### [Exercise]
With images excluded, write out each entry below exactly as given.

### [The data]

_ _ _ _ _ _ _

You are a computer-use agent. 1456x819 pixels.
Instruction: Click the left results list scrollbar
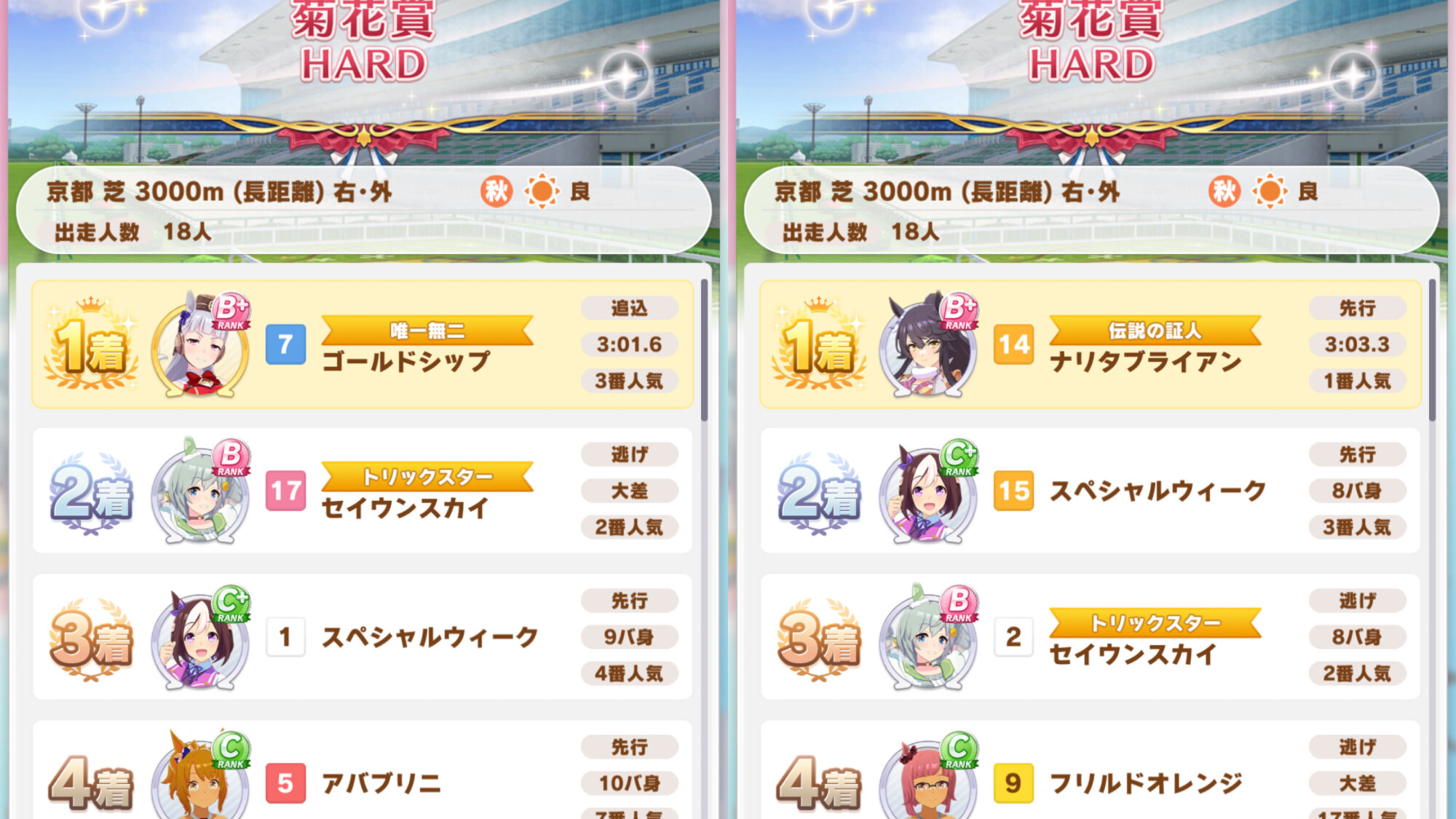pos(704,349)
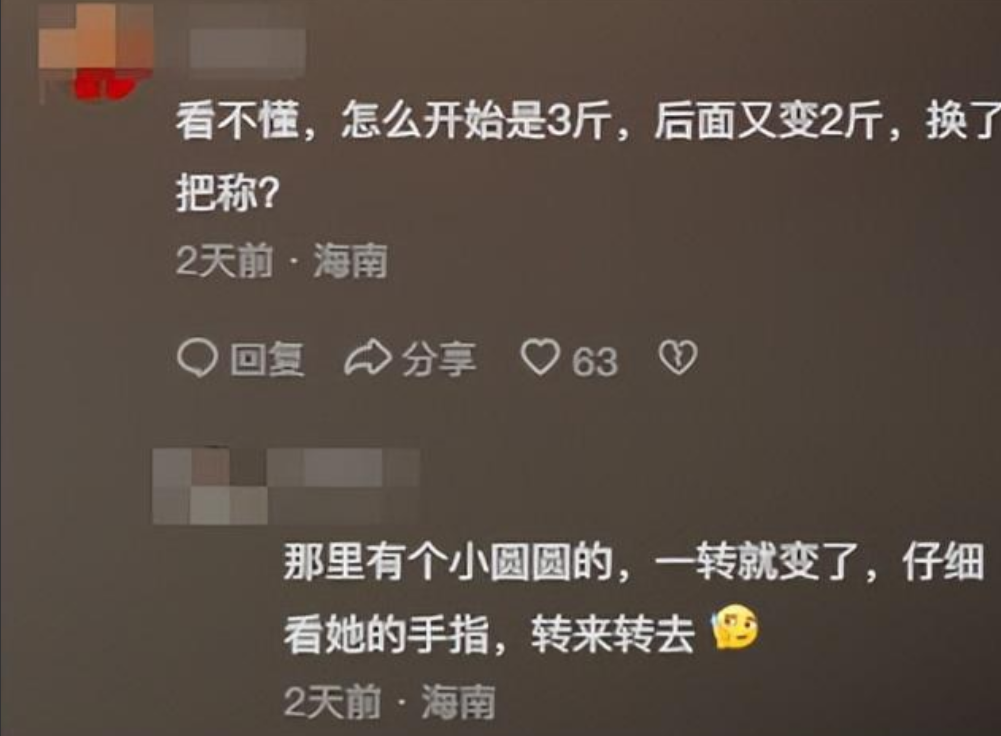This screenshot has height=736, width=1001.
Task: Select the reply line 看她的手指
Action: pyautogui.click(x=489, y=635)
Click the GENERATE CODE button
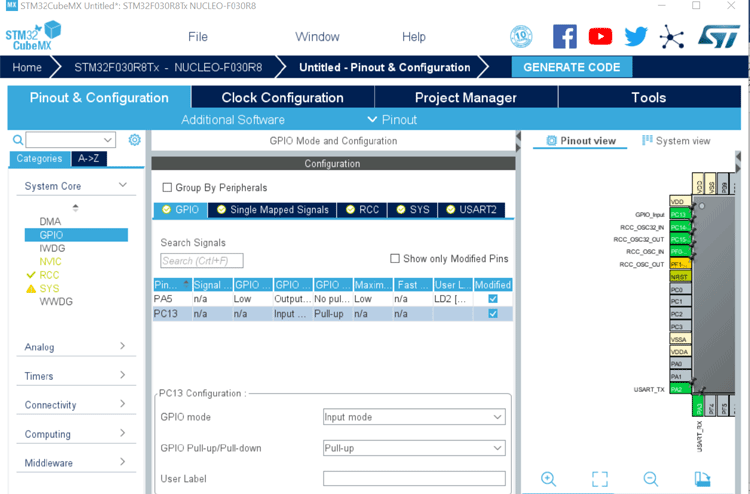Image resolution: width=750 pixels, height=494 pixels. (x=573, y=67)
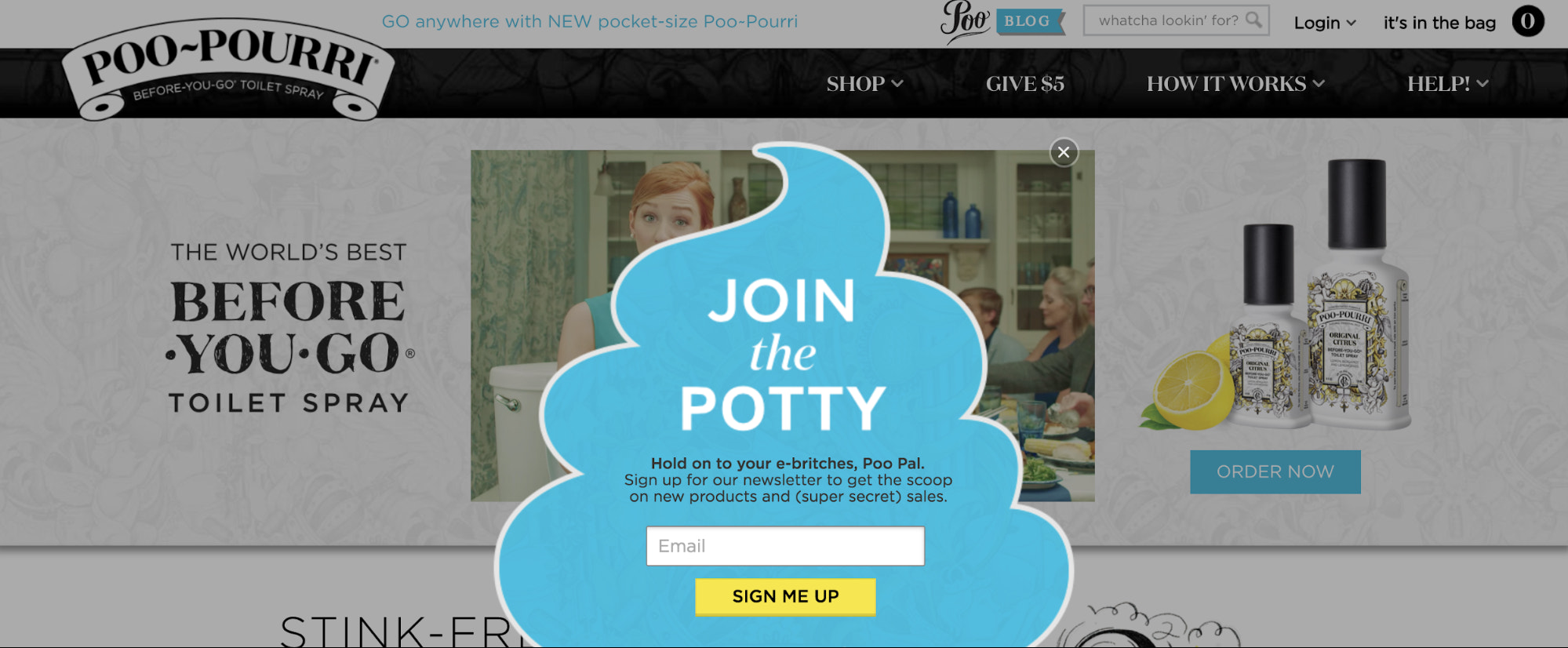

_ _ _ _ _ _ _

### [Exercise response]
You are a computer-use agent. 1456x819 pixels.
Instruction: Click the left results list scrollbar
pos(704,349)
This screenshot has height=736, width=1001.
Task: Select the reply line 看她的手指
Action: pyautogui.click(x=489, y=635)
Click the GENERATE CODE button
Image resolution: width=750 pixels, height=494 pixels. (x=573, y=67)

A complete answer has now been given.